Настасья Хрущева: Безусловно, да. Уровень междисциплинарных связей в музыке ХХ века просто зашкаливает: Ксенакис немыслим без архитектуры, Кейдж – без философии, Мессиан – без гремучей смеси теологии с орнитологией. Концепция «момента-формы» Штокхаузена, «шарообразное время» Циммермана, пространственные игры Ноно и Ксенакиса вряд ли бы возникли без геометрии Лобачевского и открытий Эйнштейна, хотя любая попытка вербализации этой сложной, тонкой и неоднозначной связи чревата натяжками и впадением в «соблазн сравнения» (Б.Кац).

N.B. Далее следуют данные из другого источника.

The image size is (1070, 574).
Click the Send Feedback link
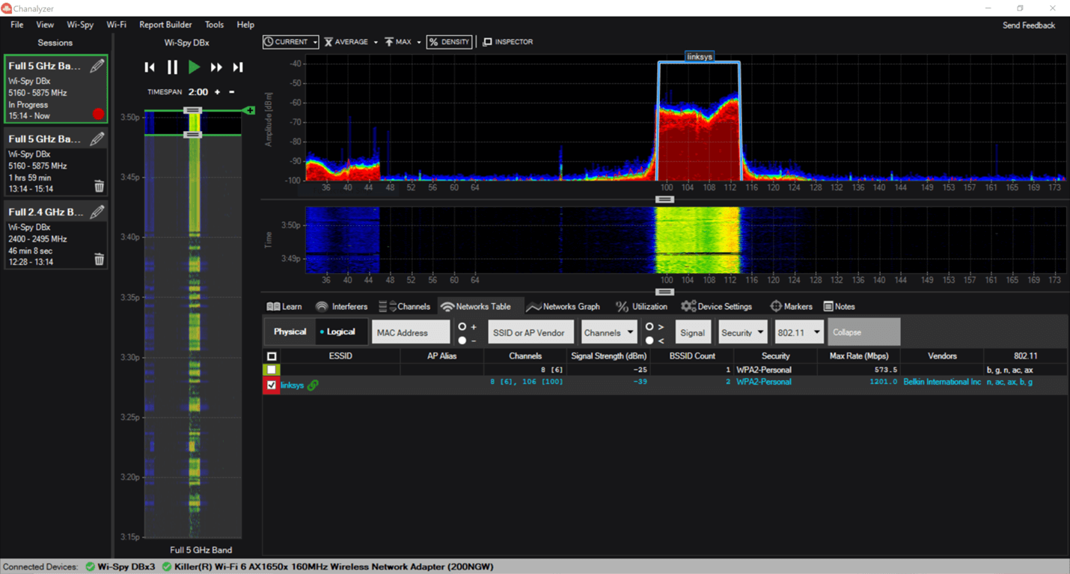click(x=1028, y=25)
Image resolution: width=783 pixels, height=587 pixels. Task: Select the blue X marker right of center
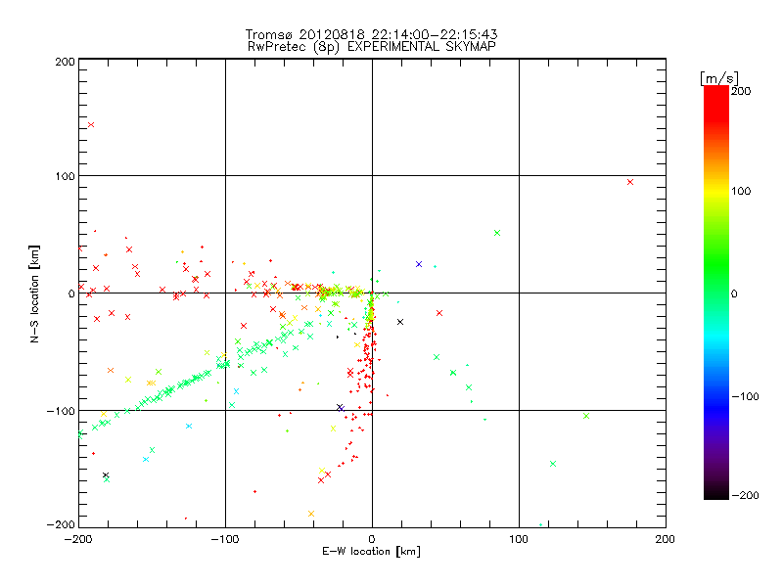coord(419,264)

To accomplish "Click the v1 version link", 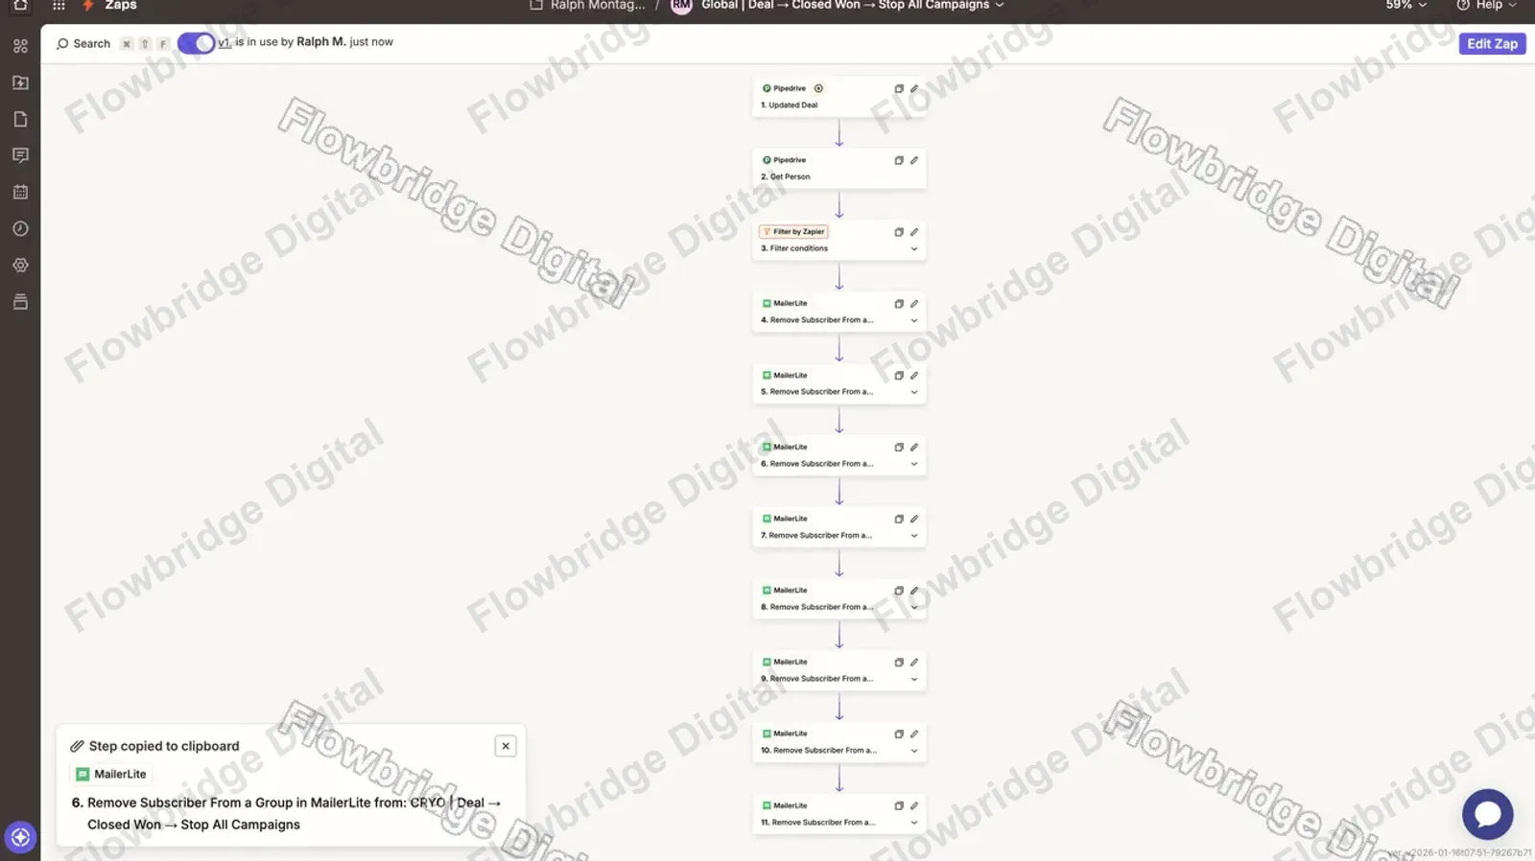I will pyautogui.click(x=224, y=42).
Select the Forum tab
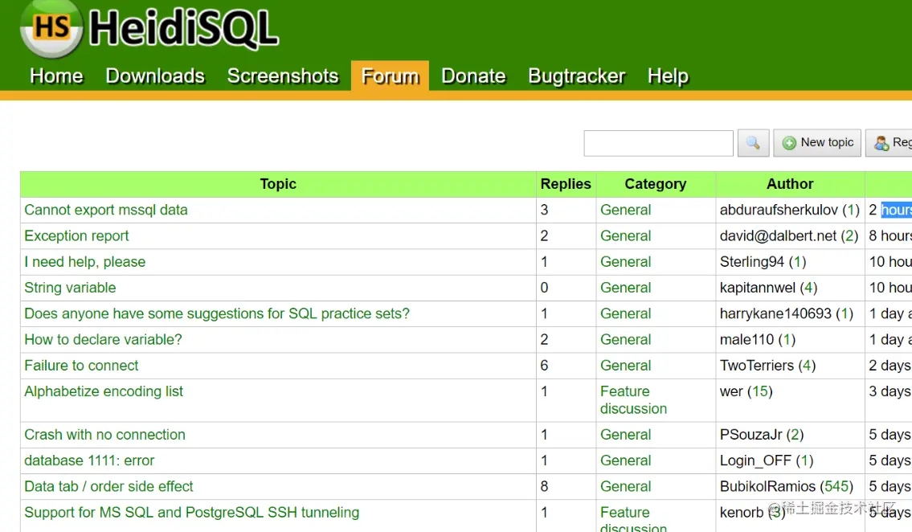The image size is (912, 532). coord(389,76)
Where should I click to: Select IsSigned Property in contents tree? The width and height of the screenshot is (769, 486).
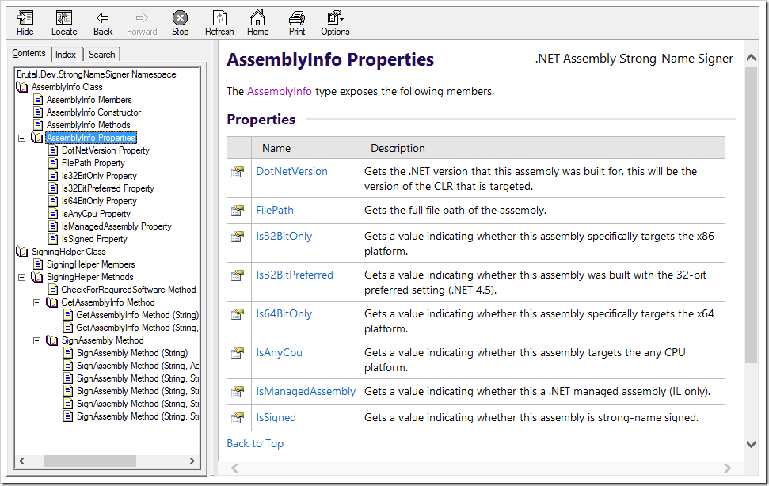pyautogui.click(x=94, y=239)
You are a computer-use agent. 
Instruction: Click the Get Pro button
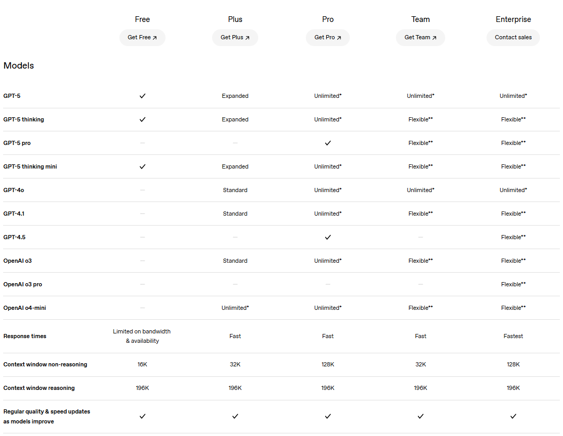point(327,38)
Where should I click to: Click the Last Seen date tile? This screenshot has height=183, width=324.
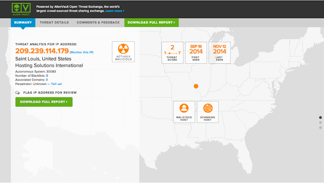coord(219,53)
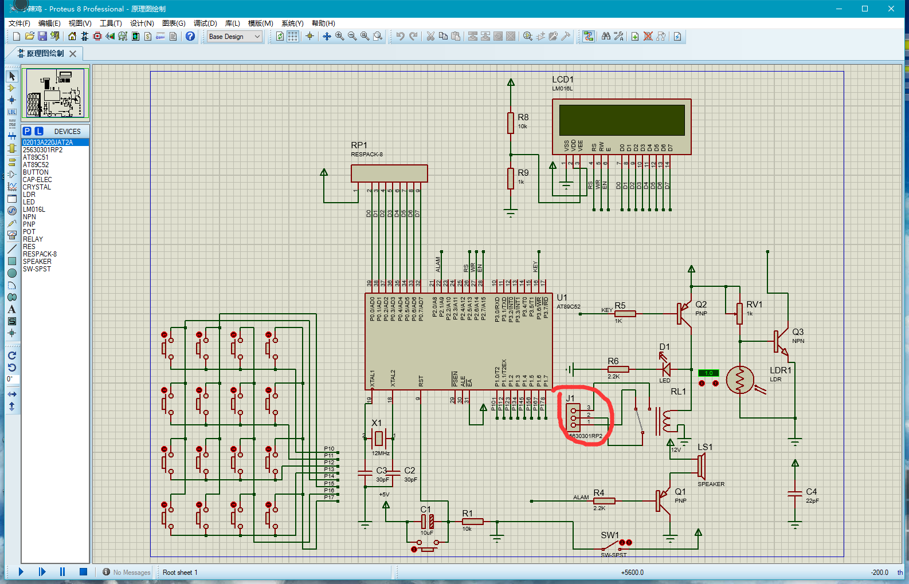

Интересен и другой феномен: стремление придать музыке статус науки. Уже в 1958 году американец Милтон Бэббит предупреждал: сегодня нельзя требовать от композитора создания произведений, доступных каждому – так же, как нельзя ждать от физика или математика написания исключительно таких научных статей, которые были бы понятны третьекласснику. Если профан придет на лекцию о точечных периодических гомеоморфизмах, он вряд ли осмелится сказать: «Это ерунда, потому что я этого не понимаю»; в то время как на концерте современной музыки такое случается сплошь и рядом. Пафос статьи Бэббита в том, что музыке необходимо предоставить статус науки – в противном случае она перестанет развиваться.

Не могу сказать, что здесь я полностью согласна с Бэббитом: в музыке присутствует не только интеллектуальное, но и интуитивное – то, что может схватываться с помощью инсайта, минуя рацио. И все же само по себе появление этой позиции симптоматично. В ХХ веке определение Лейбница («музыка – это душа, которая сама себя неосознанно исчисляет») требует корректировки: теперь душа должна исчислять себя осознанно, а в музыке все больше проявляются черты ее родной сестры – математики.

РЖ: Каким образом эти изменения отражаются (должны отражаться) на облике слушателя?

Н.Х.: Хотелось бы – снова вспомним Бэббита! – чтобы слушатель не боялся расти, ставить перед собой новые задачи, находить в себе силы быть гибким.

Главным же изменением облика слушателя, на мой взгляд, должно стать появление способности к восприятию связей между искусствами.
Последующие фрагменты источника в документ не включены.